| EXERCISE DIRECTIONS |
Your answer is a copy of every line in the records where "Toggle" appears.

*** Opening RECORDS TO PROCESS ***

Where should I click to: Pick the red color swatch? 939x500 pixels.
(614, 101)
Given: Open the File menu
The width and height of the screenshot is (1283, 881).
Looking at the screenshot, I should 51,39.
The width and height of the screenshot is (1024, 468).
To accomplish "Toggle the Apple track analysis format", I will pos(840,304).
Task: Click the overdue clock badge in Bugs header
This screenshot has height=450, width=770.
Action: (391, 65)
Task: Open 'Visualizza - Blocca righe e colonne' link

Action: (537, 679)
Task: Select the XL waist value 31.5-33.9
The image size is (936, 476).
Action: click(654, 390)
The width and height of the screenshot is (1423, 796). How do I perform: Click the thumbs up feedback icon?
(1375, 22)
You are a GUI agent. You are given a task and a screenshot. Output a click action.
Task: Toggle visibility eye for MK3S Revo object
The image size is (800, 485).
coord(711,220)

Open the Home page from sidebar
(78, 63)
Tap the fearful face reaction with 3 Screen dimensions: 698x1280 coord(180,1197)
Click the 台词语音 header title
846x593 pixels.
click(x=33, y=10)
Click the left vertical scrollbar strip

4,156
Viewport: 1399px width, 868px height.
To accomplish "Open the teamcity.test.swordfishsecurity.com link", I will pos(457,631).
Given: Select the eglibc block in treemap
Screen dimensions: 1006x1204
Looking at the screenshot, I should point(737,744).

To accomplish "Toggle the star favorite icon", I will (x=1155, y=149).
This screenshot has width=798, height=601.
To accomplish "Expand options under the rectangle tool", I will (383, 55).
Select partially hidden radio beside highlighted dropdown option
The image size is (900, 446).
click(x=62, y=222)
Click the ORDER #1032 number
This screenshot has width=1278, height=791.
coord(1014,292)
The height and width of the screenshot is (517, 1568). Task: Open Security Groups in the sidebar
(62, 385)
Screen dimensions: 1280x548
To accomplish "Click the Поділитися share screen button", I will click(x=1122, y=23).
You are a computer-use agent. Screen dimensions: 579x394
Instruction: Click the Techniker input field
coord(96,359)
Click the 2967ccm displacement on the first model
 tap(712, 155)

*** Closing RECORDS TO PROCESS ***

| EXERCISE SOLUTION |
To accomplish "Toggle the Apple track analysis format", I will pos(840,304).
Task: Toggle visibility eye for MK3S Revo object
To accomplish "Toggle the star favorite icon", I will (x=1155, y=149).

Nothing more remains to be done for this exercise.